PROVIDED RECORDS -
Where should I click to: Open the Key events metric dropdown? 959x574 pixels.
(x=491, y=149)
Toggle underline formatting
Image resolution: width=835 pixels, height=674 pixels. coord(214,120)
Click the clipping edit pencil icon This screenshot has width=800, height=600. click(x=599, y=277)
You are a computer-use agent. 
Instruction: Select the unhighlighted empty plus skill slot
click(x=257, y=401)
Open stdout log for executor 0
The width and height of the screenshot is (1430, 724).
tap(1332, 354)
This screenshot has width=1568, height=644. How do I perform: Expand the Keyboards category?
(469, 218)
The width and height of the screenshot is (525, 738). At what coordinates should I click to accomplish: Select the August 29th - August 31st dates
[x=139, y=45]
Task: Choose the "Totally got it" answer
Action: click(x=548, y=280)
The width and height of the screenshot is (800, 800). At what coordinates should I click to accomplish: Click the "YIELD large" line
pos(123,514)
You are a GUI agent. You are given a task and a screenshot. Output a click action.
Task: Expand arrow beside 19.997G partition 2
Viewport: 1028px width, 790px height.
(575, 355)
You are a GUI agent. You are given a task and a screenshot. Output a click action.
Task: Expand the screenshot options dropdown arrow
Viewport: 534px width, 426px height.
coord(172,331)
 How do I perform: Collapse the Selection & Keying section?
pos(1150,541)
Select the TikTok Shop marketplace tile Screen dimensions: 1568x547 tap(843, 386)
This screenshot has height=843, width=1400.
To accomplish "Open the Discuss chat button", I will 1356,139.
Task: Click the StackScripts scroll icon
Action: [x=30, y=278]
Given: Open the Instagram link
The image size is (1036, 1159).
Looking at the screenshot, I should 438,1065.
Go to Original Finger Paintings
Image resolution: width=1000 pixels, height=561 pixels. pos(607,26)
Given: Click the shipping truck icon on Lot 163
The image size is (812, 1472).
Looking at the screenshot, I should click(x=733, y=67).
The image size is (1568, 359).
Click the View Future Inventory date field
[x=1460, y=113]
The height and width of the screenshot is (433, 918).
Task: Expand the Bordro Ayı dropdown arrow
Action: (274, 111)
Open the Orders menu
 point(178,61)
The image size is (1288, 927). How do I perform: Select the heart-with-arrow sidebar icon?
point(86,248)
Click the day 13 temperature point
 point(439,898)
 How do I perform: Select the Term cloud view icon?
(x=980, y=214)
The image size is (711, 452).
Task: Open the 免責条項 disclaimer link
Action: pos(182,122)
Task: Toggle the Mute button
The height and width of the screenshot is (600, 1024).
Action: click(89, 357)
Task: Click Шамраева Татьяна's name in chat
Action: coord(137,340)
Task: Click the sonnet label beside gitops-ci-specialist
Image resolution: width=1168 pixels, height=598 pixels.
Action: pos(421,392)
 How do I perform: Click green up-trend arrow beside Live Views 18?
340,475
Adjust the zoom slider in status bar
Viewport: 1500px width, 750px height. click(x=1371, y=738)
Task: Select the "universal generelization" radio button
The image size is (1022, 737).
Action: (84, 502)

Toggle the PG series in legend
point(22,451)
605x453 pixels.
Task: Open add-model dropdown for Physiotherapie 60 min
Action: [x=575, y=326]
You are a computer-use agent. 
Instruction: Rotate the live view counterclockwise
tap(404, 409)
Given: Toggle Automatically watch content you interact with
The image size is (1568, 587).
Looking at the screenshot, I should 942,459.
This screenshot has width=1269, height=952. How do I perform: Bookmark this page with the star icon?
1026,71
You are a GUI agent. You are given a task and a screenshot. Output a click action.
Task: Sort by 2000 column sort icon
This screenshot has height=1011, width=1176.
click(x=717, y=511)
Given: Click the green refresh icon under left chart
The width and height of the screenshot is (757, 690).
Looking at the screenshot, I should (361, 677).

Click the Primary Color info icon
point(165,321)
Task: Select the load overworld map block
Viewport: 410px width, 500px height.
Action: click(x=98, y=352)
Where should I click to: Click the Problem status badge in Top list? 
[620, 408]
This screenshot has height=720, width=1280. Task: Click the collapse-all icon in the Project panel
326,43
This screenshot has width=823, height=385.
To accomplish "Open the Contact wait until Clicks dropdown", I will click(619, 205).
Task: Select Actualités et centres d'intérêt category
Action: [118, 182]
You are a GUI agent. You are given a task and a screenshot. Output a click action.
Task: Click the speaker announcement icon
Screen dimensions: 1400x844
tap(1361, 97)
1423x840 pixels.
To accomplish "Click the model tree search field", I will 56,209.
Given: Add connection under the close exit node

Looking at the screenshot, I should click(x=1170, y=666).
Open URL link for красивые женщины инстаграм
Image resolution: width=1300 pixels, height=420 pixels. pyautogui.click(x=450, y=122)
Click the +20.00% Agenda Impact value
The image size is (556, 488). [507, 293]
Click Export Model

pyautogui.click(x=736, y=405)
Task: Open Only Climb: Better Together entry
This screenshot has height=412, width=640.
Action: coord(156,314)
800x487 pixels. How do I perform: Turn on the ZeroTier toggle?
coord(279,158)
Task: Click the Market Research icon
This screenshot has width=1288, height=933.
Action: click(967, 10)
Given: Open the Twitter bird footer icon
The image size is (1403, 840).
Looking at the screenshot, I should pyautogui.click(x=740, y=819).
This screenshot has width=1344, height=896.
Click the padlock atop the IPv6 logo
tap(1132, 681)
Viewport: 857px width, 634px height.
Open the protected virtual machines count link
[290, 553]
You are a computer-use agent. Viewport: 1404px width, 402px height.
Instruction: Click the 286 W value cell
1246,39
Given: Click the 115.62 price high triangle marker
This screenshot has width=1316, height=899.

TASK DIRECTIONS - Without changing a word, restate the whole listing.

EXPECTED ANSWER -
Where should I click to: Open the Key events metric dropdown? 959x574 pixels.
(x=491, y=149)
Toggle underline formatting
Image resolution: width=835 pixels, height=674 pixels. coord(214,120)
Click the clipping edit pencil icon This screenshot has width=800, height=600. click(x=599, y=277)
You are a computer-use agent. 
Instruction: Select the unhighlighted empty plus skill slot
click(x=257, y=401)
Open stdout log for executor 0
The width and height of the screenshot is (1430, 724).
tap(1332, 354)
This screenshot has width=1568, height=644. How do I perform: Expand the Keyboards category?
(469, 218)
The width and height of the screenshot is (525, 738). At what coordinates should I click to accomplish: Select the August 29th - August 31st dates
[x=139, y=45]
Task: Choose the "Totally got it" answer
Action: click(x=548, y=280)
The width and height of the screenshot is (800, 800). At what coordinates should I click to accomplish: Click the "YIELD large" line
pos(123,514)
You are a GUI agent. You are given a task and a screenshot. Output a click action.
Task: Expand arrow beside 19.997G partition 2
Viewport: 1028px width, 790px height.
(575, 355)
You are a GUI agent. You are given a task and a screenshot. Output a click action.
Task: Expand the screenshot options dropdown arrow
Viewport: 534px width, 426px height.
coord(172,331)
 How do I perform: Collapse the Selection & Keying section?
pos(1150,541)
Select the TikTok Shop marketplace tile Screen dimensions: 1568x547 tap(843, 386)
This screenshot has height=843, width=1400.
To accomplish "Open the Discuss chat button", I will 1356,139.
Task: Click the StackScripts scroll icon
Action: [x=30, y=278]
Given: Open the Instagram link
The image size is (1036, 1159).
Looking at the screenshot, I should 438,1065.
Go to Original Finger Paintings
Image resolution: width=1000 pixels, height=561 pixels. pos(607,26)
Given: Click the shipping truck icon on Lot 163
The image size is (812, 1472).
Looking at the screenshot, I should click(x=733, y=67).
The image size is (1568, 359).
Click the View Future Inventory date field
[x=1460, y=113]
The height and width of the screenshot is (433, 918).
Task: Expand the Bordro Ayı dropdown arrow
Action: (274, 111)
Open the Orders menu
 point(178,61)
The image size is (1288, 927). How do I perform: Select the heart-with-arrow sidebar icon?
point(86,248)
Click the day 13 temperature point
 point(439,898)
 How do I perform: Select the Term cloud view icon?
(x=980, y=214)
The image size is (711, 452).
Task: Open the 免責条項 disclaimer link
Action: pos(182,122)
Task: Toggle the Mute button
The height and width of the screenshot is (600, 1024).
Action: click(89, 357)
Task: Click Шамраева Татьяна's name in chat
Action: coord(137,340)
Task: Click the sonnet label beside gitops-ci-specialist
Image resolution: width=1168 pixels, height=598 pixels.
Action: pos(421,392)
 How do I perform: Click green up-trend arrow beside Live Views 18?
340,475
Adjust the zoom slider in status bar
Viewport: 1500px width, 750px height. click(x=1371, y=738)
Task: Select the "universal generelization" radio button
The image size is (1022, 737).
Action: (84, 502)

Toggle the PG series in legend
point(22,451)
605x453 pixels.
Task: Open add-model dropdown for Physiotherapie 60 min
Action: [x=575, y=326]
You are a computer-use agent. 
Instruction: Rotate the live view counterclockwise
tap(404, 409)
Given: Toggle Automatically watch content you interact with
The image size is (1568, 587).
Looking at the screenshot, I should 942,459.
This screenshot has width=1269, height=952. How do I perform: Bookmark this page with the star icon?
1026,71
You are a GUI agent. You are given a task and a screenshot. Output a click action.
Task: Sort by 2000 column sort icon
This screenshot has height=1011, width=1176.
click(x=717, y=511)
Given: Click the green refresh icon under left chart
The width and height of the screenshot is (757, 690).
Looking at the screenshot, I should (361, 677).

Click the Primary Color info icon
point(165,321)
Task: Select the load overworld map block
Viewport: 410px width, 500px height.
Action: click(x=98, y=352)
Where should I click to: Click the Problem status badge in Top list? 
[620, 408]
This screenshot has height=720, width=1280. Task: Click the collapse-all icon in the Project panel
326,43
This screenshot has width=823, height=385.
To accomplish "Open the Contact wait until Clicks dropdown", I will click(619, 205).
Task: Select Actualités et centres d'intérêt category
Action: [118, 182]
You are a GUI agent. You are given a task and a screenshot. Output a click action.
Task: Click the speaker announcement icon
Screen dimensions: 1400x844
tap(1361, 97)
1423x840 pixels.
To accomplish "Click the model tree search field", I will 56,209.
Given: Add connection under the close exit node

Looking at the screenshot, I should click(x=1170, y=666).
Open URL link for красивые женщины инстаграм
Image resolution: width=1300 pixels, height=420 pixels. pyautogui.click(x=450, y=122)
Click the +20.00% Agenda Impact value
The image size is (556, 488). [507, 293]
Click Export Model

pyautogui.click(x=736, y=405)
Task: Open Only Climb: Better Together entry
This screenshot has height=412, width=640.
Action: coord(156,314)
800x487 pixels. How do I perform: Turn on the ZeroTier toggle?
coord(279,158)
Task: Click the Market Research icon
This screenshot has width=1288, height=933.
Action: click(967, 10)
Given: Open the Twitter bird footer icon
The image size is (1403, 840).
Looking at the screenshot, I should pyautogui.click(x=740, y=819).
This screenshot has width=1344, height=896.
Click the padlock atop the IPv6 logo
tap(1132, 681)
Viewport: 857px width, 634px height.
Open the protected virtual machines count link
[290, 553]
You are a computer-use agent. Viewport: 1404px width, 402px height.
Instruction: Click the 286 W value cell
1246,39
Given: Click the 115.62 price high triangle marker
This screenshot has width=1316, height=899.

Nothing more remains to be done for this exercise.